Provided text:
U.S. stocks declined on Friday, with the S&P 500 and the Nasdaq reaching their lowest levels in more than two weeks. This downturn occurred as Treasury yields rose following hawkish comments from several Federal Reserve policymakers concerned about persistent inflation. Their remarks suggested that lower borrowing costs might not be warranted yet.
The market’s reaction came ahead of key reports from the Labor Department, scheduled for next week, which will detail non-farm payrolls and consumer inflation for November. These figures are anticipated to provide further insights into the health of the economy.
In a notable development, Broadcom (AVGO.O) reported concerns about future margins, leading to an 11% drop in its shares. This raised alarms regarding the profitability of investments driven by the surging interest in artificial intelligence (AI). David Morrison, senior market analyst at Trade Nation, commented, “Given the fact that ‘Big Tech’ has been at the vanguard of the rally since October 2022, there’s a danger that it may become the catalyst for broad-based selling.”

Problem details: From the stock market report, list each organization shown issuing reports or comments, or employing someone who comments.

Data:
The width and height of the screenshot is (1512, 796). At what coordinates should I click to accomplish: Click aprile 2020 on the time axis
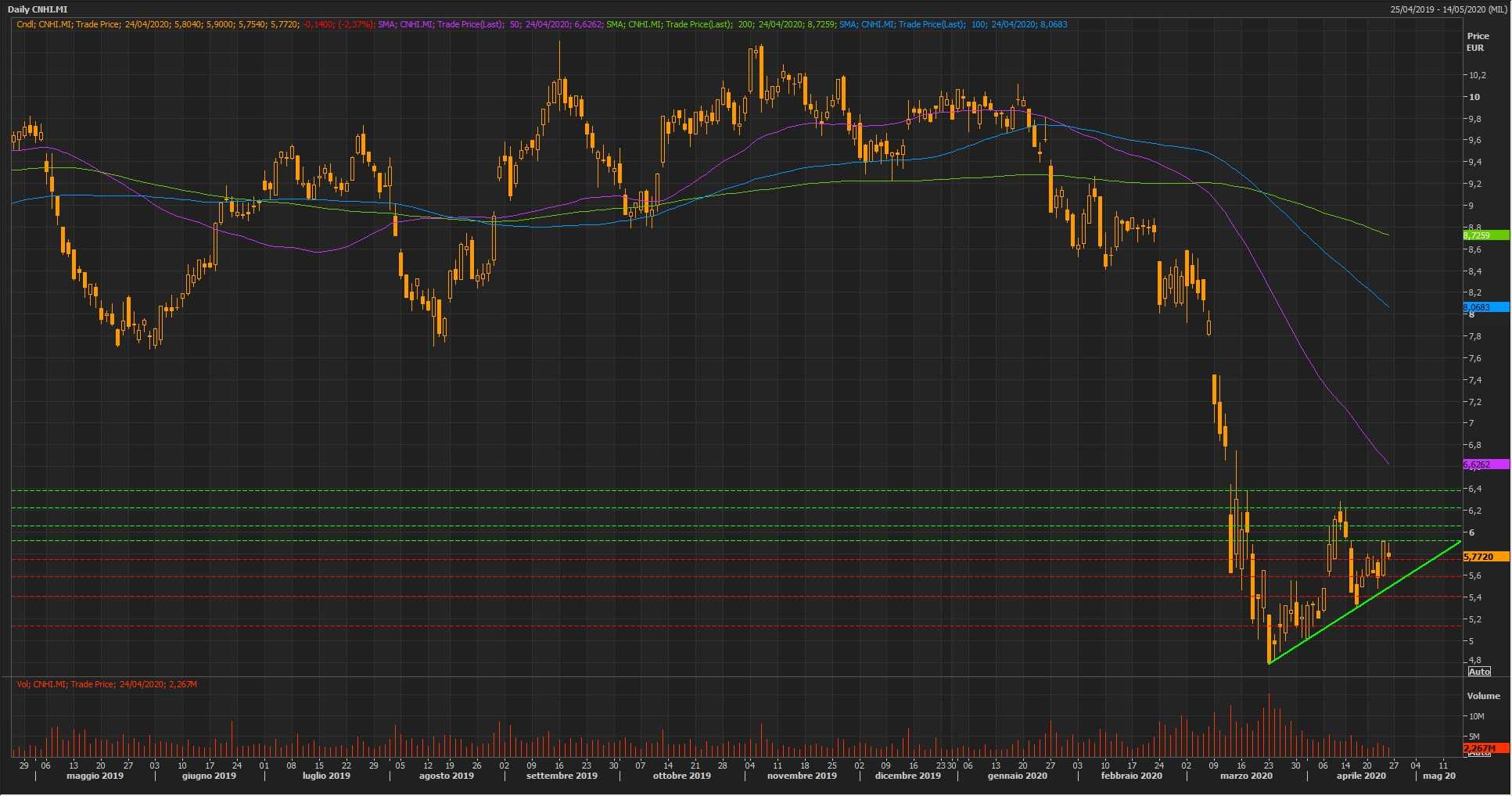(x=1361, y=776)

Written solution:
- Federal Reserve
- Labor Department
- Broadcom (AVGO.O)
- Trade Nation